Stakeholders Need Numbers to Realize the Value of Marketing

Photo by Jehyun-Sung on Unsplash

 
Sometimes CMOs have to help other decision-makers understand that marketing entails more than advertising—particularly in the case of high-end brands.
A recent study from Notre Dame’s Mendoza College of Business, Stanford University and London Business School examined 506 CEOs of large corporations and found that 25 percent have a marketing background. In this sizable minority of companies, the marketing team is likely understood and supported.
In contrast, a few years ago a study by The Fournaise Marketing Group interviewed over 1,200 decision-makers on four continents and found that “80 percent of CEOs admit that they do not really trust and are not really impressed by the work done by marketers, while in comparison, 90 percent of the same CEOs do trust and value the opinion of the work done by CFOs and CIOs.”
That’s a problem. Without support from the top, marketing teams often don’t have the resources or authority they need to do their job. According to Harvard Business Review, 74 percent of CMOs don’t believe their current responsibilities allow them to “to maximize their impact on the business”—which is likely why CMOs have the highest turnover in the C-suite.
Part of the issue is that stakeholders often mistake marketing for advertising. CMOs need to share facts and data that enable these decision-makers to conceptualize marketing as the long-term strategy it is—strategy that includes branding, research, data analysis, identifying and conversing with potential and current customers, converting customers to brand ambassadors, product packaging and launching, and yes, also advertising.

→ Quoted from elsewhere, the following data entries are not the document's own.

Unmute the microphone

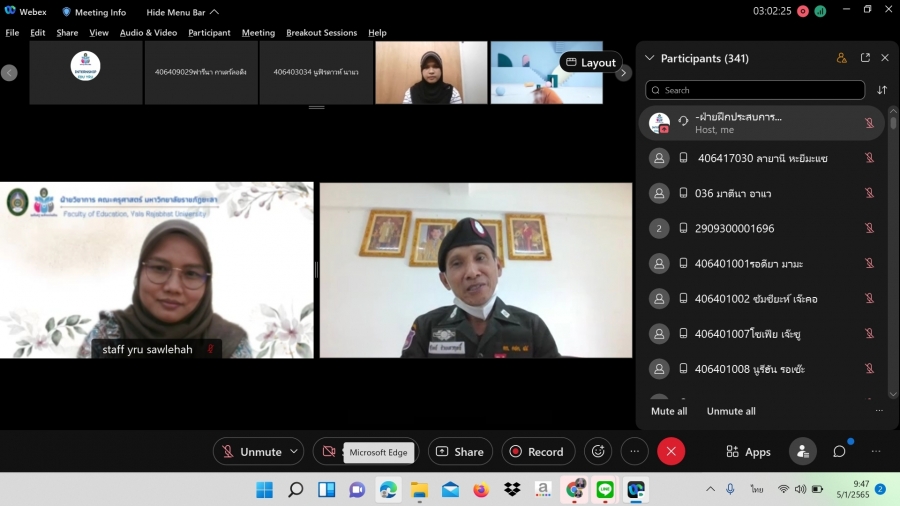tap(251, 452)
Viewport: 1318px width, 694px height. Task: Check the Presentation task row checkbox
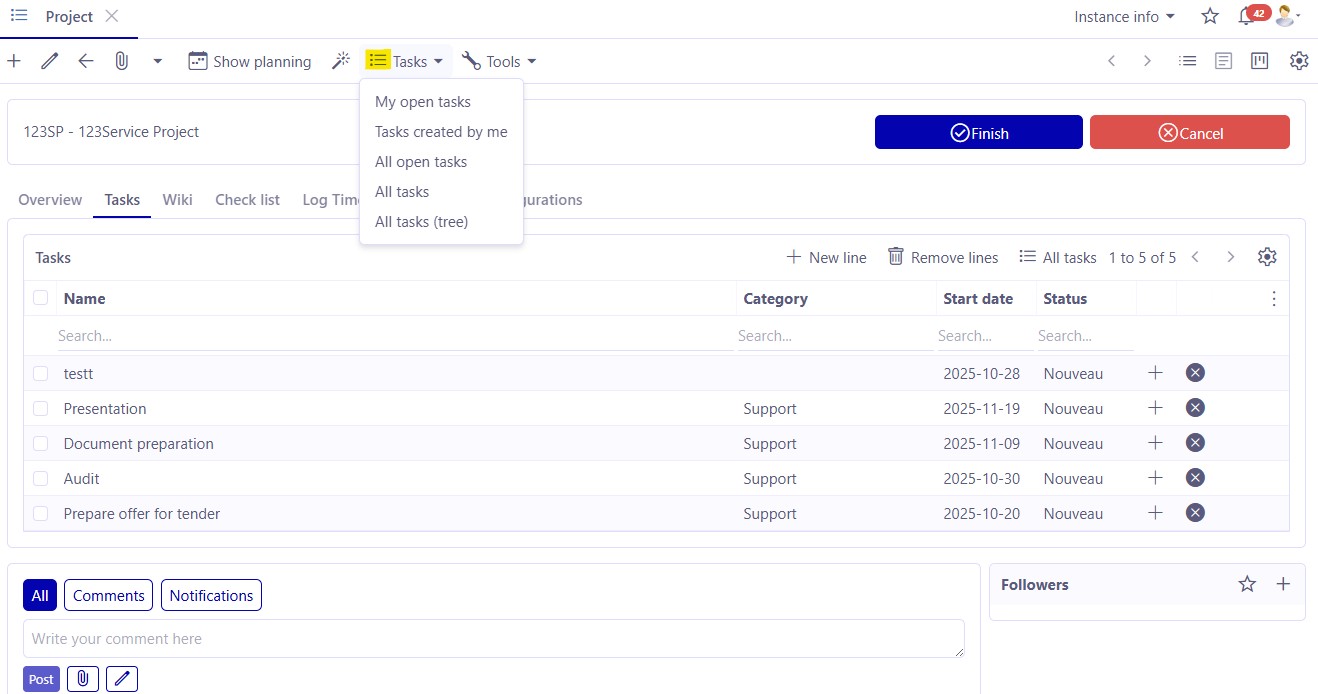tap(39, 408)
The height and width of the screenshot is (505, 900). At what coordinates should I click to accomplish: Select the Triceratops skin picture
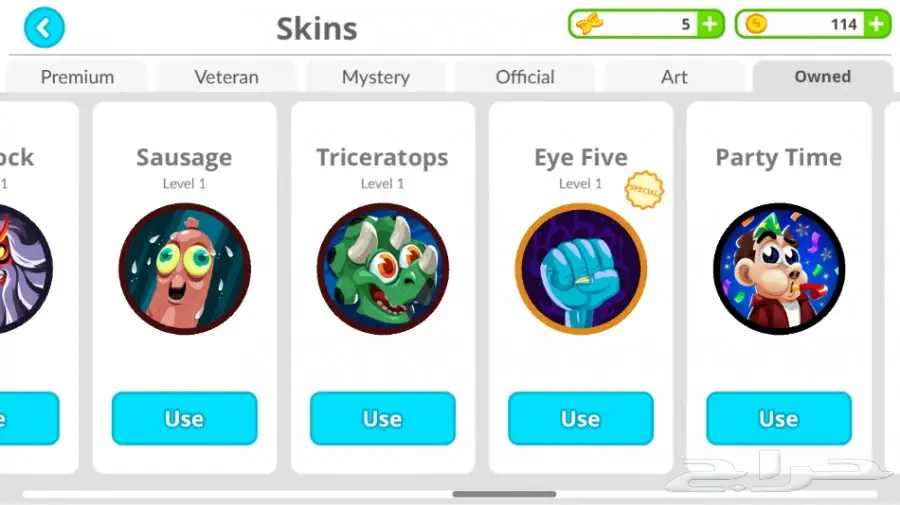pyautogui.click(x=383, y=269)
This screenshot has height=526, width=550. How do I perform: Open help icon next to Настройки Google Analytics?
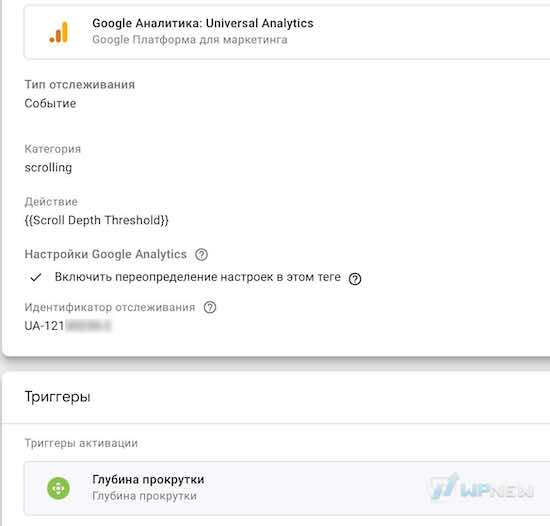tap(201, 254)
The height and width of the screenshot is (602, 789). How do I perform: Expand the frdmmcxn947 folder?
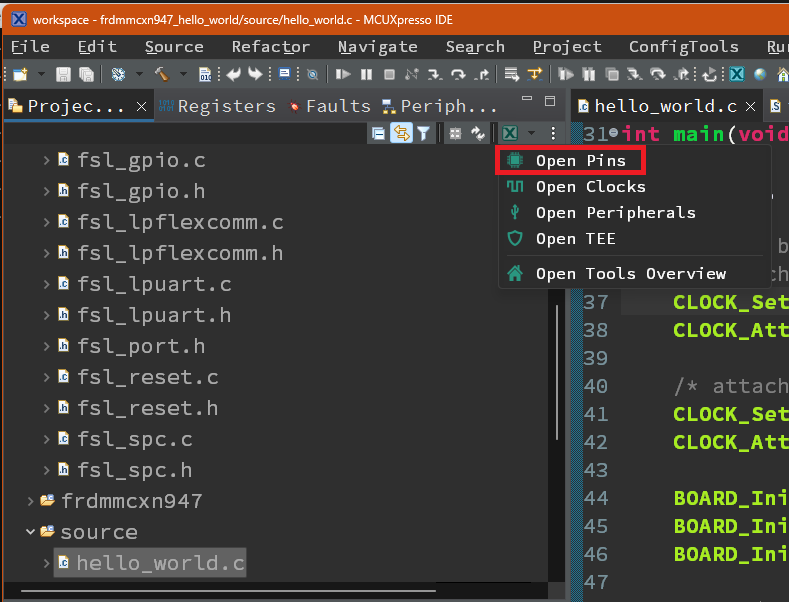(30, 501)
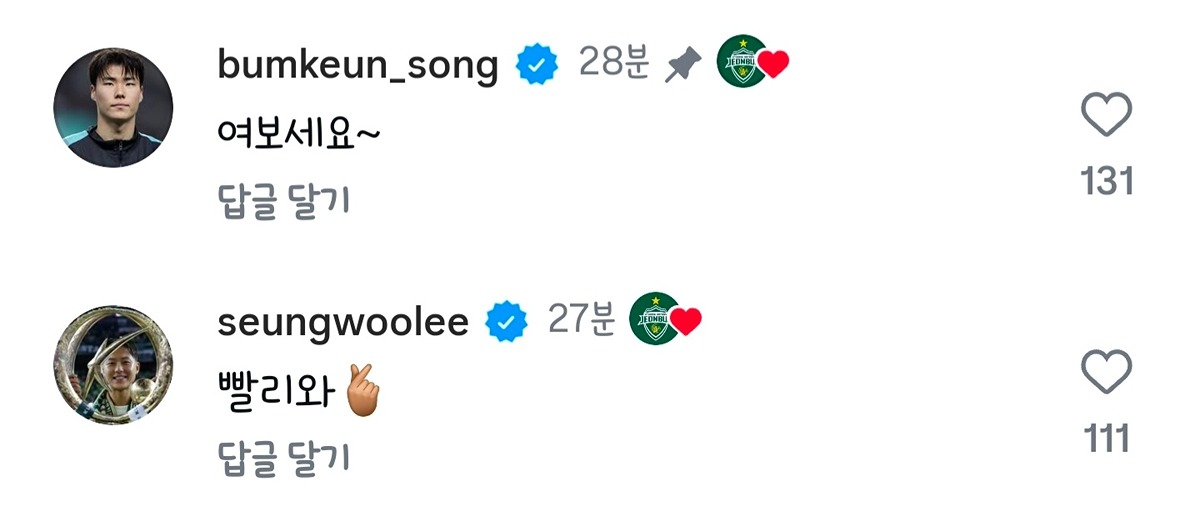Open seungwoolee's trophy profile picture
The width and height of the screenshot is (1200, 516).
pyautogui.click(x=113, y=365)
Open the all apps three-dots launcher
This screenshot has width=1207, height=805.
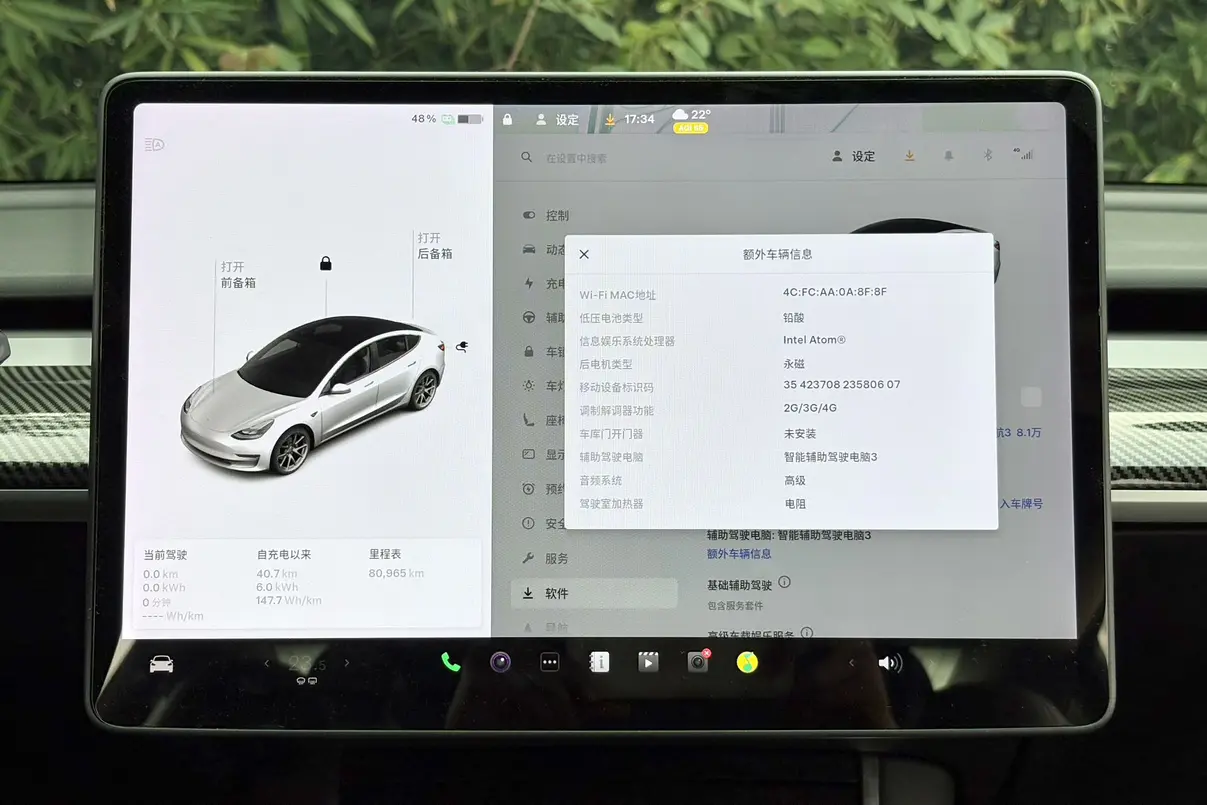[x=549, y=662]
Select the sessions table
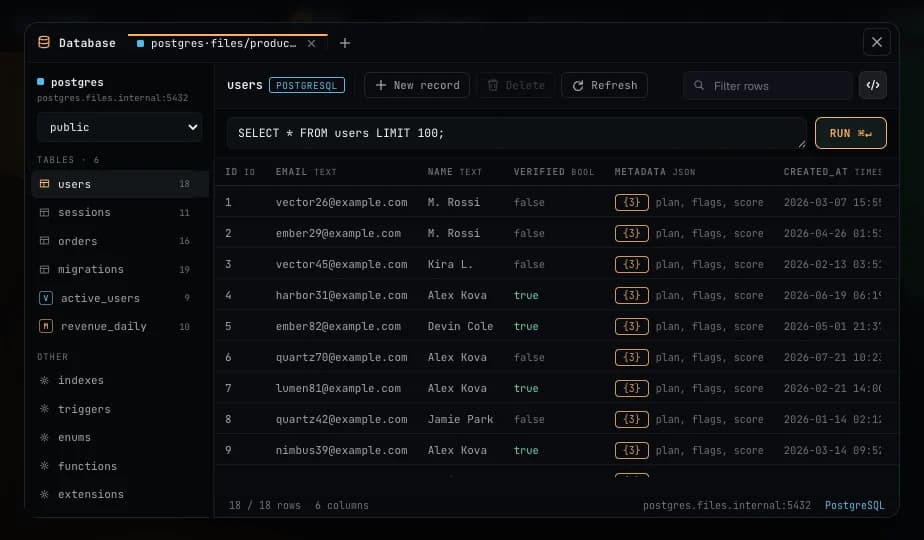The image size is (924, 540). [120, 212]
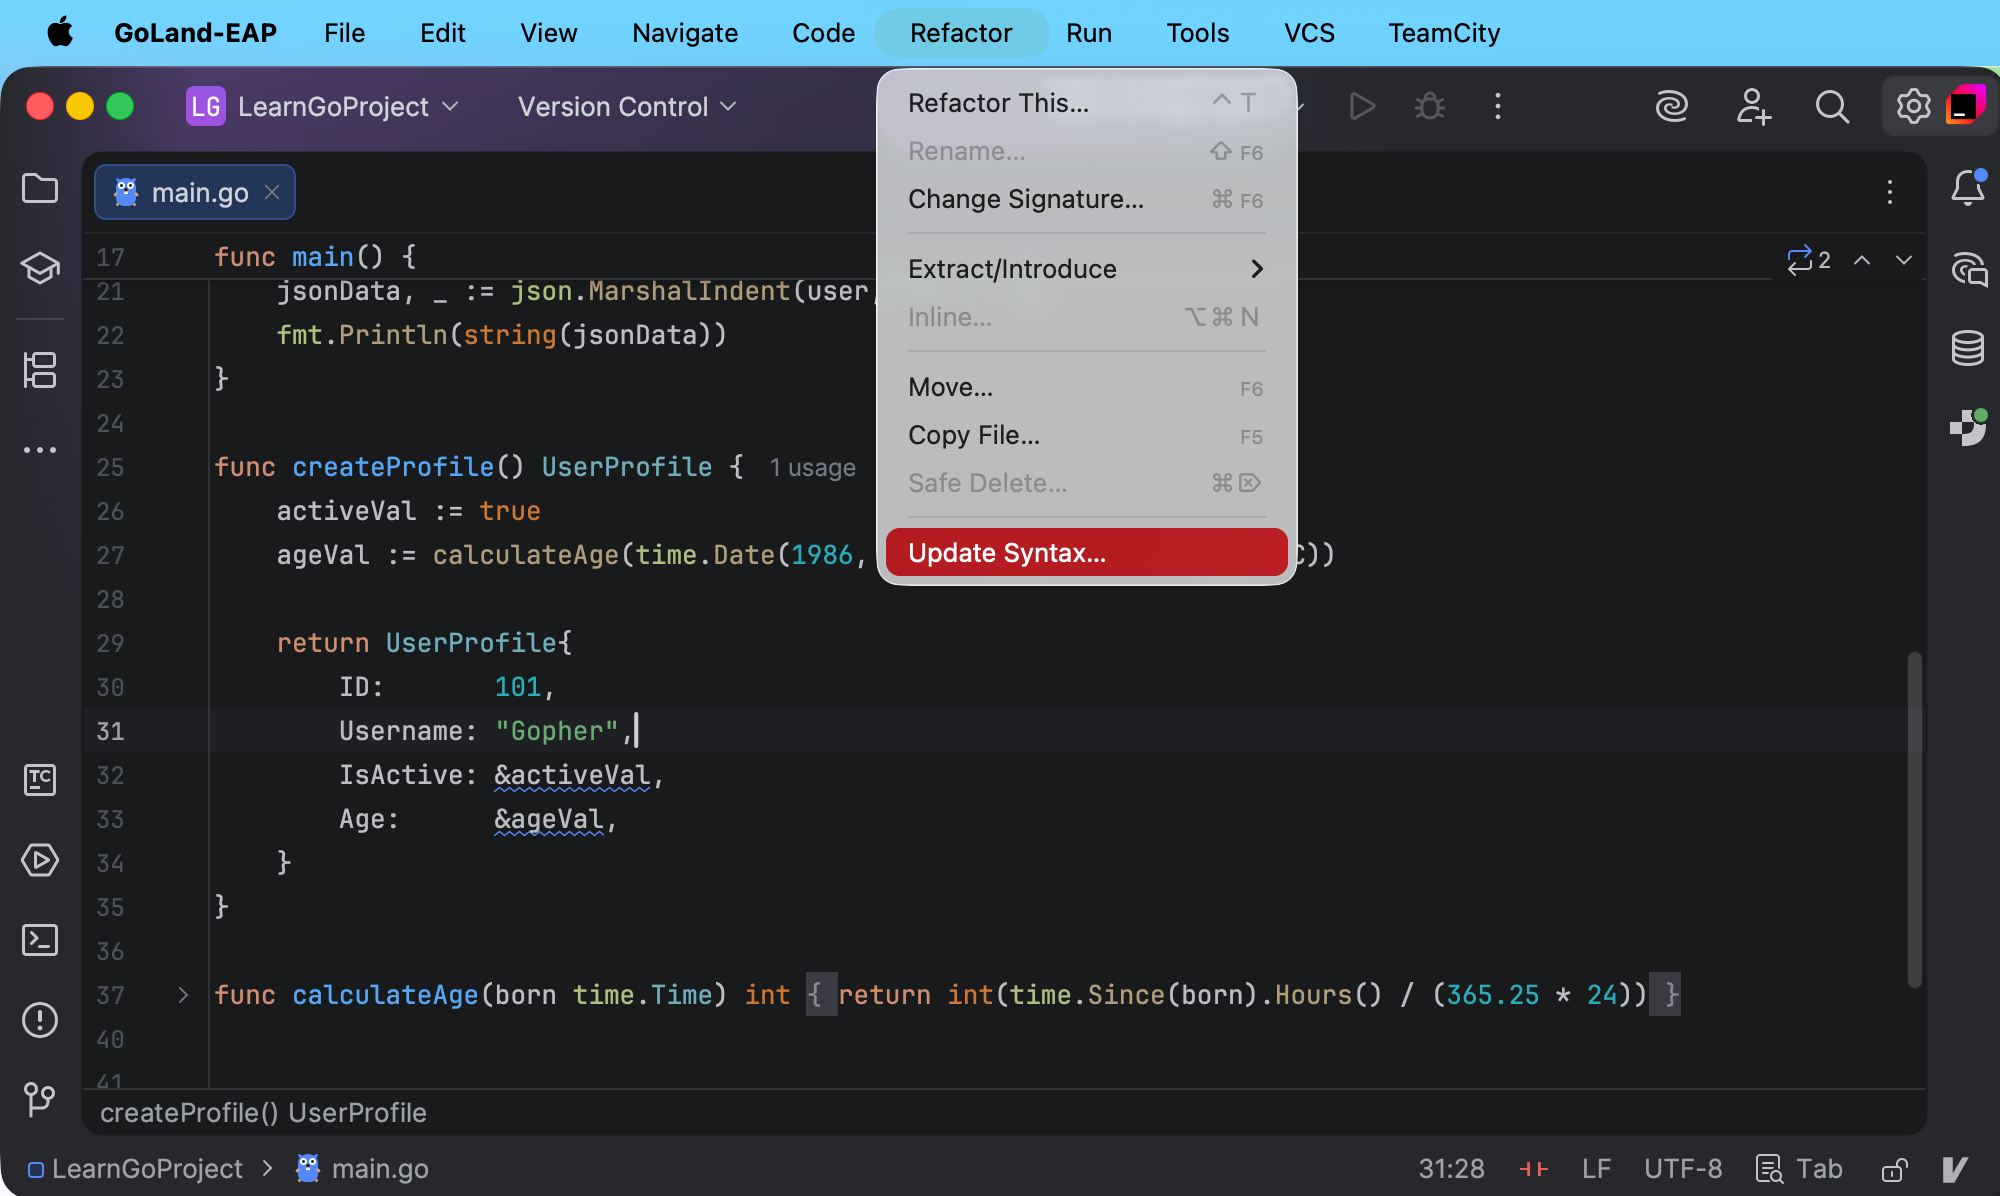2000x1196 pixels.
Task: Open the Structure tool window icon
Action: point(40,370)
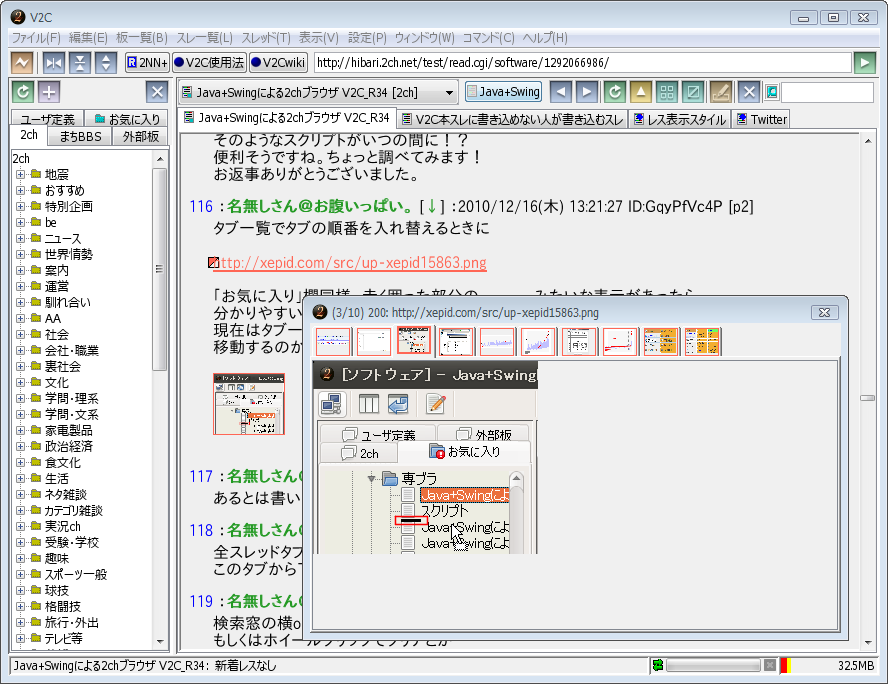Expand the ニュース folder in board tree
The image size is (888, 684).
click(x=20, y=239)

Marketing is more essential in defining a company than the quality and function of the products themselves. And in the case of high-end brands, where consumers value experience and identity over pure function, selling a particular product is less important than selling an enduring reputation.
As Jen Pike, the founder of Rockethouse Consulting, told Forbes, “Marketing should be about defining a unique position in the marketplace that allows you to charge the most money you can for the services and products you provide…Marketing is essentially the core of business strategy because it is about understanding the consumer and creating products and services that the target is willing to buy, from a brand they feel emotionally connected to and willing to trust.’
Marketing experts lead so many companies because they understand more than just the market. They also understand the consumer and the product, and they’re able to integrate all of these components within a successful growth strategy. Obviously that’s a tall and sometimes mysterious order, which is why the right marketing partner is worth a significant allowance of time and money.
But stakeholders may be unwilling to invest without a clear roadmap of how this investment will boost their bottom-line. If marketers want the respect and support of top decision-makers, they have to become excellent reporters. A CMO who can produce tangible ROI numbers is well-positioned to request more authority or a bigger budget from which to implement a spectacular new marketing strategy.